* DATA FOR THE TASK *
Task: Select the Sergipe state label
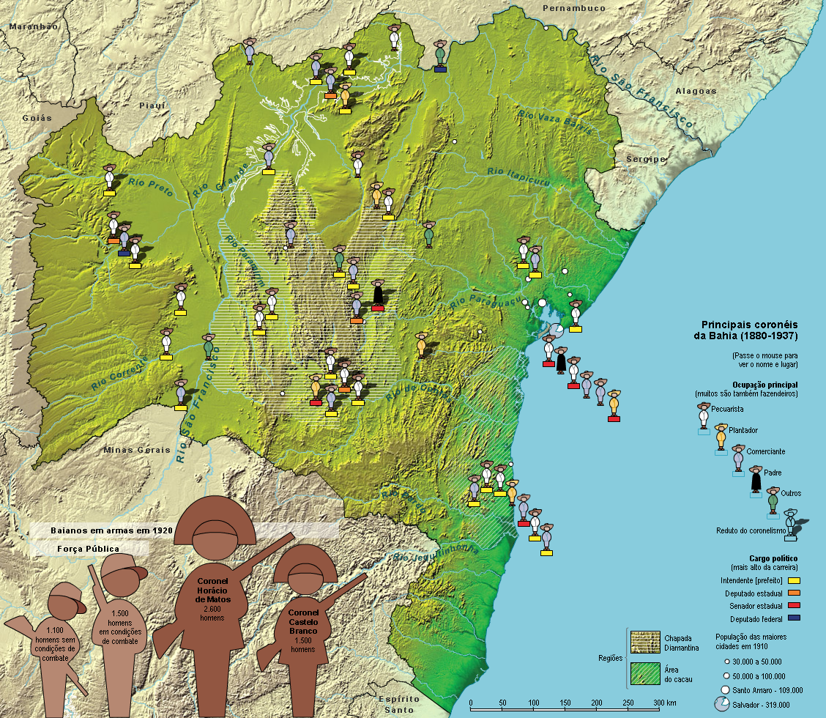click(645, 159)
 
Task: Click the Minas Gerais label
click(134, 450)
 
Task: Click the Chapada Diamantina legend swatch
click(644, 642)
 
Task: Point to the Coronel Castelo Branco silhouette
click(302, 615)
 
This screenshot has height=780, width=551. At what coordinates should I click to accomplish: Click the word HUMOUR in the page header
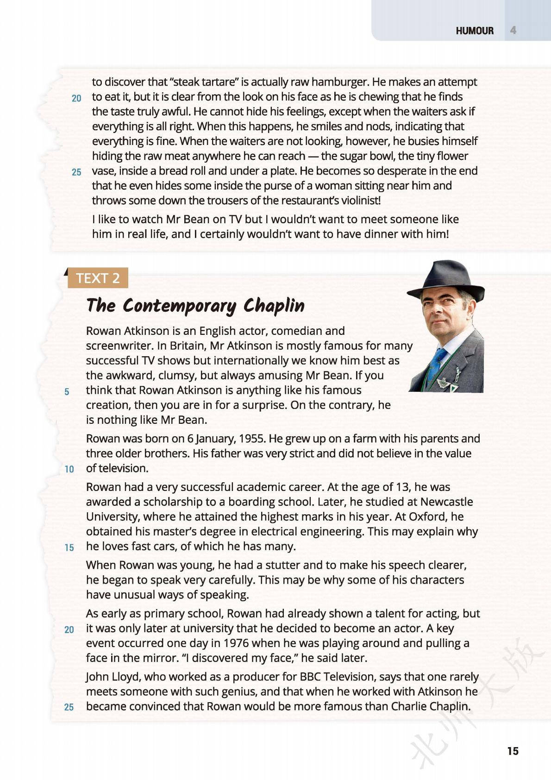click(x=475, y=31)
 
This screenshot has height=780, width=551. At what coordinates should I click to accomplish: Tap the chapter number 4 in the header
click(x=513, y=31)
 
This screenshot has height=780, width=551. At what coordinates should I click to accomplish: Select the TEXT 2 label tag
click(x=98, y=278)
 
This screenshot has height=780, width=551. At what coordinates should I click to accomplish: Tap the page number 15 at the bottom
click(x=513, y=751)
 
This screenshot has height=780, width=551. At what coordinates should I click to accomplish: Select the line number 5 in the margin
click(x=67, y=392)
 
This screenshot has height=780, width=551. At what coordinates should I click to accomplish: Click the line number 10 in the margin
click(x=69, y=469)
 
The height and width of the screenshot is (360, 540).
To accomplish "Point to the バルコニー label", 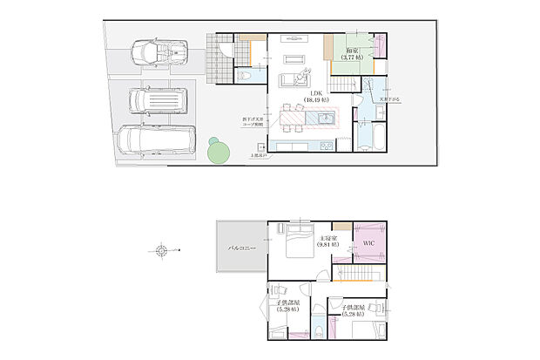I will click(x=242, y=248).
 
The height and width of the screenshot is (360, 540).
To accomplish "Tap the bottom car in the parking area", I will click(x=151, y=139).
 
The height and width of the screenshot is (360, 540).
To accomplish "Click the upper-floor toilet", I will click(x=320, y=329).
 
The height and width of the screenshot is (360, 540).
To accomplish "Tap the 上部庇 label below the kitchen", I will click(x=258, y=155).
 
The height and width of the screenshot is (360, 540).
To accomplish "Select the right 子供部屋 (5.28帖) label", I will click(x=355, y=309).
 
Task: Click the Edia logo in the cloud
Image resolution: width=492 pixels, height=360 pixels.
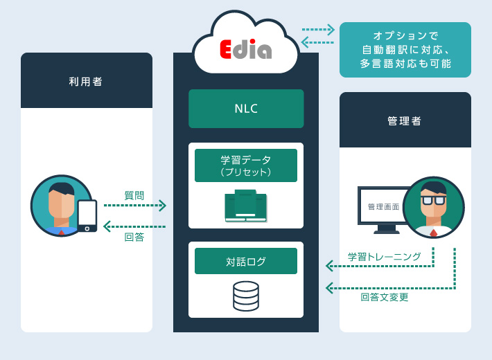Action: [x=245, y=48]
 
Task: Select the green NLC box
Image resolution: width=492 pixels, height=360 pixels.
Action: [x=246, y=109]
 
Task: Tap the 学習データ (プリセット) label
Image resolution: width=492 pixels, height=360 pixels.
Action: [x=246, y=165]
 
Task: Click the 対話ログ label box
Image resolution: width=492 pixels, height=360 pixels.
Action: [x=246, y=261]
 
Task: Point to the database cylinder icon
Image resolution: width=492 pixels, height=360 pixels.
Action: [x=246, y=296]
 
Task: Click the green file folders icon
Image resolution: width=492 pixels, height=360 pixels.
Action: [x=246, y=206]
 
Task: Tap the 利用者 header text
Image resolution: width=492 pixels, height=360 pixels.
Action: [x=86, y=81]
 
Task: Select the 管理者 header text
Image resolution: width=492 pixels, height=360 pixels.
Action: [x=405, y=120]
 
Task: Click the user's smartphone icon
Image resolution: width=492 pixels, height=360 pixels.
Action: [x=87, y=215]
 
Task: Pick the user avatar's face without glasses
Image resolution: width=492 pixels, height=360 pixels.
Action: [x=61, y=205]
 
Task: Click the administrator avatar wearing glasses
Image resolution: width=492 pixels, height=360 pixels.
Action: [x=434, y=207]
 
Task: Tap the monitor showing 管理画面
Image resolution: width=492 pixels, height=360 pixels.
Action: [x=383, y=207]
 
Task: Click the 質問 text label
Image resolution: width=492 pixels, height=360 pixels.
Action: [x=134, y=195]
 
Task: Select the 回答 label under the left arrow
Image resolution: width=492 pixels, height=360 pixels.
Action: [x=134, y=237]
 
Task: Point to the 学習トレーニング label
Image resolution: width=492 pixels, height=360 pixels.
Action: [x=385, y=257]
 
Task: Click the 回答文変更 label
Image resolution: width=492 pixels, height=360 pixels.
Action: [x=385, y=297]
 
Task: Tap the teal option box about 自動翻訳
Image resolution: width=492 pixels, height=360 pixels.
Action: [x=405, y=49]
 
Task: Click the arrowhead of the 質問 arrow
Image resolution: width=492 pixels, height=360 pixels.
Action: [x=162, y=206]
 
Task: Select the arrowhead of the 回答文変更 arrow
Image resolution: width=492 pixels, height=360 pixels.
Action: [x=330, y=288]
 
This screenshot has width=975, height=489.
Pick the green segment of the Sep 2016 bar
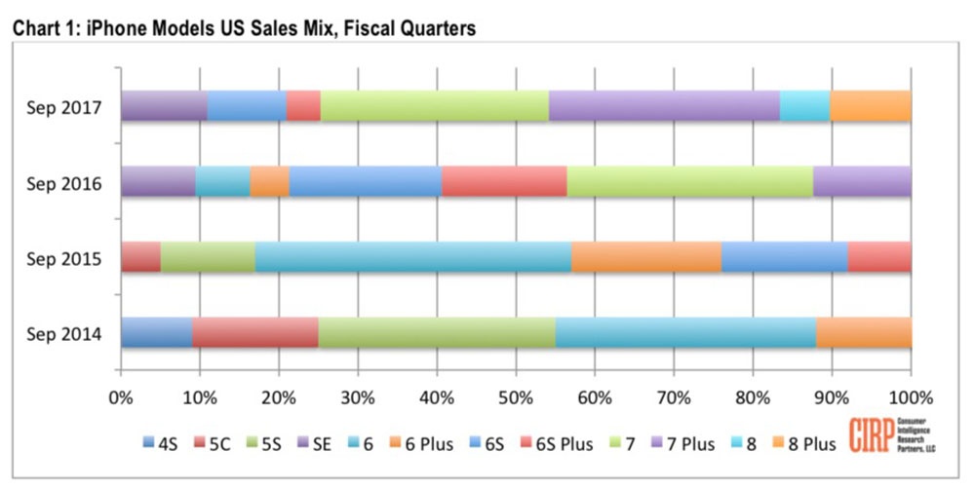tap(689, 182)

* BRIEF *
Rewrite the lines of the records above as a JSON list of strings, one string per line and blank lines left out, covering only the part that opens with the first line of the records and closes with the line containing "click(x=475, y=31)". Leave the pictures out of the answer.

* SOLUTION FOR THIS EXERCISE *
[
  "Task: Select the Sergipe state label",
  "click(645, 159)",
  "Task: Click the Minas Gerais label",
  "click(134, 450)",
  "Task: Click the Chapada Diamantina legend swatch",
  "click(644, 642)",
  "Task: Point to the Coronel Castelo Branco silhouette",
  "click(302, 615)",
  "This screenshot has height=780, width=551. At what coordinates should I click to accomplish: Click the word HUMOUR in the page header",
  "click(x=475, y=31)"
]